O brinde e o discurso de Bolsonaro simboliza a largada daquilo que chamam de “guerra cultural”, travada pela extrema direita brasileira. Uma guerra, sustentada por “intelectuais” da estirpe de Olavo de Carvalho e parte dos generais, como o falecido Sérgio Augusto de Avellar Coutinho, que mira no suposto combate aos resquícios de imaginários governos de esquerda que, supostamente, munidos da teoria do intelectual comunista italiano, Antonio Gramsci, estariam presentes desde a Rede Globo (a mesma emissora entusiasta do golpe de 2016) até o Partido dos Trabalhadores e Lula. Da “criação do vírus da China comunista” até o “politicamente correto”, a extrema direita parece absorvida por um universo único e paralelo, repleto de comunistas beneficiadores de banqueiros e defensores da propriedade privada – um paradoxo que não se dão ao luxo de responderem. Diante de tais ideias, talvez o sardo dissesse: “somente tu, estupidez, és eterna” [1].

Entretanto, as raízes da ultradireita brasileira, saída das sombras com Bolsonaro, podem ser encontradas no mesmo país de sua primeira viagem internacional, os EUA. A ultradireita conhecida como paleoconsertives (paleoconservadores), que vieram à luz durante a crise de 1929 contra as orientações keynesianas do New Deal, desdobrando-se depois no pensamento neoconservador das décadas de 1980 e 1990, compartilhava de uma visão muito particular de que:

[...] tanto Gramsci quanto Adorno e Horkheimer estariam decididos a destruir os valores ocidentais, ou seja, estadunidenses, não através da tomada do poder e da socialização dos meios de produção, mas da cultura. Disso deriva, em partes, a obsessão da ultradireita com a pretensa guerra cultural e a tentativa de ideologizar a ciência e as universidades pela direita, com grandes serviços prestados pelos neopentecostais. [2]

O bolsonarismo parte da noção de que a ditadura militar brasileira teria perdido a guerra cultural para o comunismo, o que sustenta, hoje, a posição de quem acredita estar frequentemente num combate contra os inimigos vermelhos num Brasil atacado pelo vírus chinês. Desta forma, a “guerra cultural” encontra os ataques econômicos, não como cortina de fumaça para esconder os últimos, mas como arsenal de combate de um anticientificismo alimentado pelos inúmeros cortes nas universidades, uma “agenda de costumes” patriarcal, que anda de braços dados com a crescente subordinação das mulheres aos postos de trabalhos mais precários e serviços domésticos intensificados com a pandemia.

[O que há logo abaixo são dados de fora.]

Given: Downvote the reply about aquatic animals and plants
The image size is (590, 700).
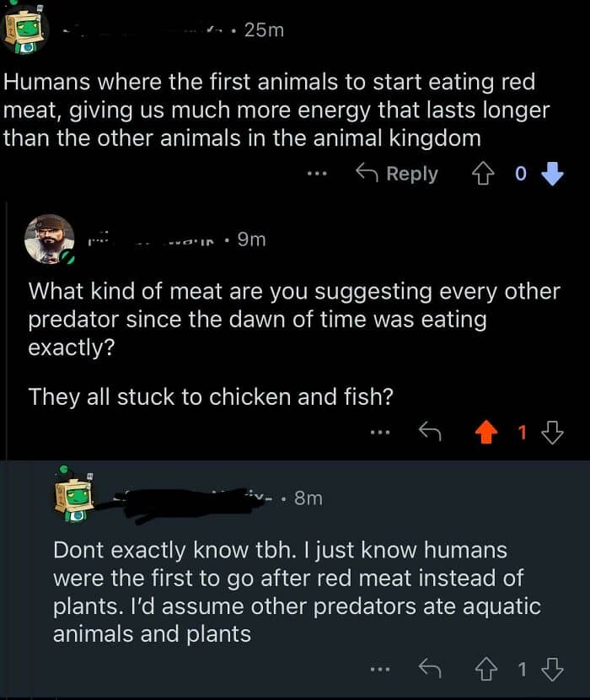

Para enfrentar o negacionismo é preciso reverter o regime do golpe e não aceitá-lo

Enquanto os bolsonaristas se debatem em grupos de WhatsApp com informações falsas sobre a situação pandêmica, a falta de oxigênio em hospitais públicos, a inexistência de uma eficaz campanha nacional de vacinação, que garanta vacina à todos, parece distante do radar do governo federal e descobre um flanco fraco de um governo que pode, em meio ao agravamento da doença em escala superior ao início da pandemia e seus reflexos no aprofundamento da crise econômica e da carestia de vida, sentir movimentar as placas tectônicas de possíveis levantes sociais. Um horizonte com o qual nenhum burguês, brasileiro ou estrangeiro, gostaria de se deparar ao abrir as cortinas de suas mansões.

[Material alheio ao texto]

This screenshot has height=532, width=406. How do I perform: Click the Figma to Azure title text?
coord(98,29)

Antes mesmo da pandemia, no final de 2019, como aponta Ricardo Antunes em seu livro “Coronavírus: O trabalho sob fogo cruzado” [3], mais de 40% da classe trabalhadora brasileira foi jogada na informalidade. Hoje, quando a pandemia parece entrar numa fase mais brutal do que no início do ano passado, assistimos a falta de leitos de UTIs, o colapso do sistema de saúde, o qual chega a ter ocupação de quase 100% em vários estados e municípios, o aumento do desemprego e da precarização agravados desde o golpe de 2016.

Todavia, não existe caminho que esteja fechado por ora. Afinal, a restituição dos direitos políticos de Lula pode ser uma aposta factível para setores da burguesia, não tão preocupados com uma suposta “guerra cultural”, que buscam se antecipar a luta de classes e resgatam quem sempre se fez um bom catalisador das mesmas, para evitá-la. Mas, ainda que seja uma possibilidade, também Bolsonaro, e todo o movimento que veio fazendo nos últimos tempos de aproximação com o Centrão, por exemplo, não está fora do tabuleiro.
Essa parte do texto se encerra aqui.